Biometric data as simple as step counts can be used to infer the movements and routines of individuals, and location data can be used to identify specific individuals with astonishing accuracy. A 2013 study found that 95 per cent of individuals could be identified from their location data based on only four data points over four hours.
This data ultimately contains profoundly personal information about an individual, such as their sexual orientation, gender identity, mental health, genetic information, and lifestyle choices. Protection of this information is critical as individuals may face discrimination if it is revealed publicly. Discrimination based on sexual orientation has a long history, and Poland and Hungary recently passed laws curtailing the rights of LGBTQ+ individuals. Abortion is illegal in all cases in Malta and highly restricted in Poland. An activist in Poland is currently facing up to three years in prison for helping a woman access abortion pills. There is still a tremendous stigma around mental health issues in many locales. Revelations of mental illnesses can lead to discrimination in housing and employment.
- Consent: Even when individuals consent to the collection and processing of their health data, as required by EU law, they often have very little understanding of what they are consenting to and can be misled through dark patterns.
- Transparency: Systems are not consistently transparent about how the data they collect is utilised.
- Enforcement: Enforcement of the GDPR depends on member states’ data protection authorities (DPAs), whose capabilities vary based on enforcement power and resources; therefore, GDPR enforcement varies throughout the EU. Strengthening the enforcement powers and resources of national DPAs could boost enforcement of GDPR and protect individual’s personal health data.
- Data Inferences: By not specifically protecting data inferences, individuals are less able to assert their fundamental rights over their personal data.
- Burden on Individuals: A burden is currently placed on individuals to request access to data, interpret if laws are broken, and sue data companies in civil suits to protect their data.

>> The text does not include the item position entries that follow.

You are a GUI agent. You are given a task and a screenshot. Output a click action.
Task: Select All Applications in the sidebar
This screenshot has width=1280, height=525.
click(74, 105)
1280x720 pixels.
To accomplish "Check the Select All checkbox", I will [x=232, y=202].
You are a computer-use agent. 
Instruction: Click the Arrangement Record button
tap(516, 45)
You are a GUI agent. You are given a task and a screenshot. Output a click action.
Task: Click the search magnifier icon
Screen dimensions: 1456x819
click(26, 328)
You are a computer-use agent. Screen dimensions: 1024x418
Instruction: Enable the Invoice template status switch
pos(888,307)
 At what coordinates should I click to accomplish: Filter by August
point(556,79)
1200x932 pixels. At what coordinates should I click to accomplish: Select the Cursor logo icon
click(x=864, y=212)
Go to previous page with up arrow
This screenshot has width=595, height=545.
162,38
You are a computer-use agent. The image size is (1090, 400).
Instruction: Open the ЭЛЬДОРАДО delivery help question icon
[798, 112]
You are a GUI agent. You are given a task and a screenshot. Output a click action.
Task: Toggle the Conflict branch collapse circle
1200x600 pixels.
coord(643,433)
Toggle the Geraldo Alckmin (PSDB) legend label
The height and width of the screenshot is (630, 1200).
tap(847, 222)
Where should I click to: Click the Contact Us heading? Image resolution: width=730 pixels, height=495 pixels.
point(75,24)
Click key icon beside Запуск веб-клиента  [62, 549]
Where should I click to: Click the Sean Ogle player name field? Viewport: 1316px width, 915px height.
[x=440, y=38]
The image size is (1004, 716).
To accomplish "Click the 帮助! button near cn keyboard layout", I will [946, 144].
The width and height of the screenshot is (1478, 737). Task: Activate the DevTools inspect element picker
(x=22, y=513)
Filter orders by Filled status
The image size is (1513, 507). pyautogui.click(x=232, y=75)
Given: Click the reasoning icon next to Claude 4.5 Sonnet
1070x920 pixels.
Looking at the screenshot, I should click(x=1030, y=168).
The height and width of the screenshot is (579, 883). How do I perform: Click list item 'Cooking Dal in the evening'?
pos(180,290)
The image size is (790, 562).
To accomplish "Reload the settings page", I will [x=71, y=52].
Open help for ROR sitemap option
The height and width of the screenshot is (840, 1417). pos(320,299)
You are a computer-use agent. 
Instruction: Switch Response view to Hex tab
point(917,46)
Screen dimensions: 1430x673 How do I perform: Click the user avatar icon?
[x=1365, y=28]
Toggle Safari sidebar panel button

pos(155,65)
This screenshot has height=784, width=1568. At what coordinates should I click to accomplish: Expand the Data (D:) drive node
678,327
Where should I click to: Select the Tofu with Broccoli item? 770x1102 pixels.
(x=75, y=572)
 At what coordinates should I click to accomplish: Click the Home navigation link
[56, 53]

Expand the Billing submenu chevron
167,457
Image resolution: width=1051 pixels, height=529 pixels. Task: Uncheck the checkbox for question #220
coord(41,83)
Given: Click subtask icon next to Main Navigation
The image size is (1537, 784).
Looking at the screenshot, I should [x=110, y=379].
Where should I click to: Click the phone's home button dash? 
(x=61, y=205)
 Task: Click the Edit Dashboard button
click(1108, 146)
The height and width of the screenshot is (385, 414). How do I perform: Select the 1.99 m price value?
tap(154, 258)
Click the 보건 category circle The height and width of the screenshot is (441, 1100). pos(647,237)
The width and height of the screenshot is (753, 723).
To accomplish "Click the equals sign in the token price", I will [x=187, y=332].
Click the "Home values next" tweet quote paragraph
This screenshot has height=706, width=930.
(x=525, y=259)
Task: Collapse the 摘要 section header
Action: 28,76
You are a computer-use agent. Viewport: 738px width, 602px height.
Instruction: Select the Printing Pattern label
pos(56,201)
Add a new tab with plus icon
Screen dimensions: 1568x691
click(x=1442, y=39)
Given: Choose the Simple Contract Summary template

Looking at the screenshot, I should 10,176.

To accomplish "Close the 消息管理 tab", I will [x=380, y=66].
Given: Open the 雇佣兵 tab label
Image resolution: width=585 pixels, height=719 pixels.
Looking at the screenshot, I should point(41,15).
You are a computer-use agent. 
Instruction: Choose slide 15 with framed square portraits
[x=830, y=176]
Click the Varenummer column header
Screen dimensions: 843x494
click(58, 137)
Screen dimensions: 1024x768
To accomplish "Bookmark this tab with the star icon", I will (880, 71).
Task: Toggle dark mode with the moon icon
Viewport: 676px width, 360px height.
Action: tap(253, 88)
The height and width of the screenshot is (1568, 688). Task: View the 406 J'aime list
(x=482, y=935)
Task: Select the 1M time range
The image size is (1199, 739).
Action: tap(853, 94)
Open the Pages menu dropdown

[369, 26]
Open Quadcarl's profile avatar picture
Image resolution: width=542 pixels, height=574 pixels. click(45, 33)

Collective action enabled by the GDPR and the Collective Redress Directive provide a better approach to hold data processors and data collectors accountable; however, assessment and compensation is inconsistent between Member States.
- Information Security: There are opportunities to improve the security practices of government and private companies to safely store people’s sensitive health data.
Accordingly, we propose several policy recommendations to better protect individual’s data and privacy:
- Require health data collection agreements to have user–centric transparency with “opt–in” consent and appropriate enforcement by regulators.
- Explicitly protect data inferences.
- Require health apps and wearable devices to be certified by a recognised third–party
- Strengthen collective data rights through transparency and standardisation efforts.
The GDPR demonstrates the capacity of the European Union to prioritise data protection and privacy. The collection and use of health data by private corporations makes privacy protections critically important. While the GDPR has many protections that also inherently include the protection of sensitive health data, limitations still exist. Taken together, the provided policy recommendations create comprehensive steps forward.